Create ZFS filesystems on the new zpool
The last remaining thing is to create a filesystem in the new zfs pool:
$ zfs list NAME USED AVAIL REFER MOUNTPOINT gelipool 624K 3.54T 144K /gelipool tank 704M 28.6G 31K none tank/root 704M 28.6G 413M / tank/root/tmp 38K 28.6G 38K /tmp tank/root/usr 291M 28.6G 291M /usr tank/root/var 505K 28.6G 505K /var $ sudo zfs set mountpoint=none gelipool $ sudo zfs set compression=on gelipool $ sudo zfs create -o mountpoint=/usr/jails gelipool/jails $ zfs list NAME USED AVAIL REFER MOUNTPOINT gelipool 732K 3.54T 144K none gelipool/jails 144K 3.54T 144K /usr/jails tank 704M 28.6G 31K none tank/root 704M 28.6G 413M / tank/root/tmp 38K 28.6G 38K /tmp tank/root/usr 291M 28.6G 291M /usr tank/root/var 505K 28.6G 505K /var $
Disable atime
One last thing I like to do is to disable atime
or access time on the filesystem. Access times are recorded every time a file is read, and while this can have it's use cases, I never use it. Disabling it means a lot fewer write operations, as a read operation doesn't automatically include a write operation when atime
is disabled. Disabling it is easy:
$ sudo zfs set atime=off tank $ sudo zfs set atime=off gelipool $
The next things are post-install configuration stuff like OS upgrade, ports, firewall and so on. The basic install is finished \o/
Reserved space
Running out of space in ZFS is bad. Stuff will run slowly and may stop working entirely until some space is freed. The problem is that ZFS is a journalled filesystem which means that all writes, even a deletion, requires writing data to the disk. I've more than once wound up in a situation where I couldn't delete file to free up diskspace because the disk was full.
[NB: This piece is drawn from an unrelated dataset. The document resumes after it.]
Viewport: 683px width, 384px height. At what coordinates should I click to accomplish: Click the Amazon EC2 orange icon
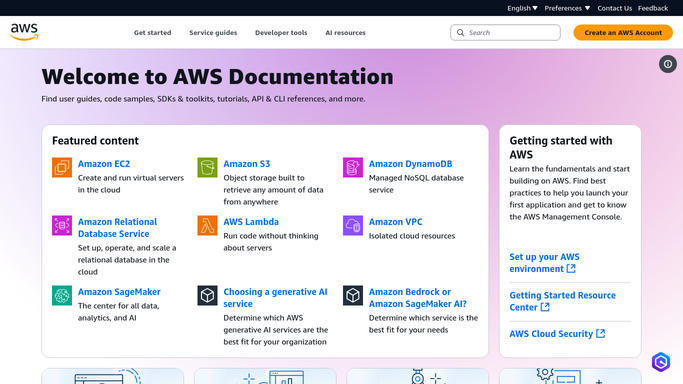point(62,168)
Sometimes this can be resolved by overwriting a large file, like:
$ echo > /path/to/a/large/file
This will overwrite the file thereby freeing up some space, but sometimes even this is not possible. This is where reserved space comes in. I create a new filesystem in each pool, set them readonly and without a mountpoint, and with 1G reserved each:
$ sudo zfs create -o mountpoint=none -o reservation=1G -o readonly=on gelipool/reserved $ sudo zfs create -o mountpoint=none -o reservation=1G -o readonly=on tank/reserved
If I run out of space for some reason, I can just delete the dataset, or unset the reserved
property, and I immediately have 1G diskspace available. Yay!
Ports
Installing the ports tree
I need to bootstrap the ports system, I use portsnap
as it is way faster than using c(v)sup. Initially I run portsnap fetch extract
and when I need to update the tree later I use portsnap fetch update
.
smartd
I install smartd to monitor the disks for problems:
$ sudo pkg install smartmontools
I create the file /usr/local/etc/smartd.conf
and add this line to it:
DEVICESCAN -a -m thomas@gibfest.dk
This makes smartd monitor all disks and send me an email if it finds an error.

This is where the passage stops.